Eufemismos
Eufemismos
En la vida ordinaria, el eufemismo puede valer por cuanto suaviza las expresiones impropias o malsonantes, pero en política significa simplemente engañar si no llamamos las cosas por su nombre. En los sótanos de todos los palacios gubernamentales existe una especie de brujo baldado que se dedica al forceps lingüístico para que el ciudadano entienda lo que no desea. En los sistemas totalitarios esto está a la orden día.

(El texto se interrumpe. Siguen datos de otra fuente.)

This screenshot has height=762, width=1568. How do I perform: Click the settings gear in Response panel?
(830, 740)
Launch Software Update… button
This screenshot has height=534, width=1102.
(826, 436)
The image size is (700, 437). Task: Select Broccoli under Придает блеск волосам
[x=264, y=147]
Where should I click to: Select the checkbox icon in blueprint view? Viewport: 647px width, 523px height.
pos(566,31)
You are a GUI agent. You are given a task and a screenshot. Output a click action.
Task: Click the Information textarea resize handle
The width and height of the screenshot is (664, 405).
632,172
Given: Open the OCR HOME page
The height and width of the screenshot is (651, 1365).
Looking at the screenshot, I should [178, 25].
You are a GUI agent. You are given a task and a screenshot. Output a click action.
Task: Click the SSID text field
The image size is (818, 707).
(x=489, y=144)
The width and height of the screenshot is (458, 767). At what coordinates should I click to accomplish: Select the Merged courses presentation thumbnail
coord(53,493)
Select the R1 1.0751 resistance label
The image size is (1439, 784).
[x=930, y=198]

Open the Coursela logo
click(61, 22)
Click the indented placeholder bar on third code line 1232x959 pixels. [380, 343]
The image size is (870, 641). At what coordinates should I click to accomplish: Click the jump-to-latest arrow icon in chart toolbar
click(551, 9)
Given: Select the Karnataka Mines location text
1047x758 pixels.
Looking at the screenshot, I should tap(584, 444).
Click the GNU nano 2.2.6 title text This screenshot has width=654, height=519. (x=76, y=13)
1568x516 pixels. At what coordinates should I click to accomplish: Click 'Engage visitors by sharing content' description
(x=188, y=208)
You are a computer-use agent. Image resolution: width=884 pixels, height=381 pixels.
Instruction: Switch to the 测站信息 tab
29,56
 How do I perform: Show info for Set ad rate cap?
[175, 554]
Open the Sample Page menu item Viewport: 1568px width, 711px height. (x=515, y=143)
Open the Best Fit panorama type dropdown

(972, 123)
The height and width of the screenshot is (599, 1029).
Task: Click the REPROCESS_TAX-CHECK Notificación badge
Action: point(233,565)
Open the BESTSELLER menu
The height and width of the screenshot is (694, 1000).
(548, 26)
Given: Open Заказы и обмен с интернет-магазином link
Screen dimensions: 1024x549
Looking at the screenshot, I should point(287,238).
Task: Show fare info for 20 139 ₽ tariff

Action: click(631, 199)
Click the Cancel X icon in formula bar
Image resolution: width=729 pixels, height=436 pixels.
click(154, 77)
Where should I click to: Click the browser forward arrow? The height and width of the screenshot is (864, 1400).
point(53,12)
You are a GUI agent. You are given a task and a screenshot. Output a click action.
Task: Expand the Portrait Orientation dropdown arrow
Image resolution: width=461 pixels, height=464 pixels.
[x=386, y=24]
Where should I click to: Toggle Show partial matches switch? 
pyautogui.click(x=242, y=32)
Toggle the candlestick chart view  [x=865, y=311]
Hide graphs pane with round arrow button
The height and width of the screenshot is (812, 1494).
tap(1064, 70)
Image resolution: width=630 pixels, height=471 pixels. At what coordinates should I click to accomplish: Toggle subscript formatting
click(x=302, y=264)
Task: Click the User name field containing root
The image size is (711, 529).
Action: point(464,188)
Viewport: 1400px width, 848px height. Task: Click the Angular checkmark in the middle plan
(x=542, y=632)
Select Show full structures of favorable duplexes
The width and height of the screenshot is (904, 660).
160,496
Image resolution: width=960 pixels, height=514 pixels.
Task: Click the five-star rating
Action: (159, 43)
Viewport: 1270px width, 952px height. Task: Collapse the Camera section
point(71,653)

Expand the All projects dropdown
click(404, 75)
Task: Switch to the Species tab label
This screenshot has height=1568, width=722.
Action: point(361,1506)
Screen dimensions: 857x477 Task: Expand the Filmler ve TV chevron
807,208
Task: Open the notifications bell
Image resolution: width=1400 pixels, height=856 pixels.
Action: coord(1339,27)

Recuérdense las fotos mutiladas de Stalin o las célebres frases de Goebbels llamando avances a lo que era retroceso. En democracia el procedimiento cambia algo a expensas de la libertad de expresión. Me imagino el trabajo que debe tener ahora la oficina de comunicación del PP teniendo que poner del revés todo lo que antes puso al derecho. El PP se promocionó como partido de sentido común y como Dios manda, iba a dar empleo y por tanto acabaría con la crisis, no tocaría la sanidad ni la educación, que en virtud del despido barato despertaría en los empresarios el espíritu emprendedor. Hoy los parados son ya cerca de seis millones. Si estuviera Zapatero se le podría echar la culpa. Como ya no está, el recurso es el pasado abstracto y la herencia recibida. Hay gente que votó a la derecha y ahora se pregunta, ¿pero no érais vosotros la solución? A esto, los ministros del PP responden por el extranjero: necesitamos tiempo. Con una reforma cada viernes, se podría llegar al año 2020 y tal vez entonces volviera el paraíso. Mientras tanto el pueblo engañado y frustrado se tira a la calle sin esperanza. No se consuela con los eufemismos de Rajoy que exigen austeridad y recortes. Por cierto, a los recortes llaman ahora gravámenes solidarios; antes a la contracción económica la catalogaron como desaceleración. Y ¿qué dirán de nuestra prima de riesgo? A lo mejor le levantan un monumento por haberle dado el poder a la derecha bienhechora que nos saca de todos los apuros.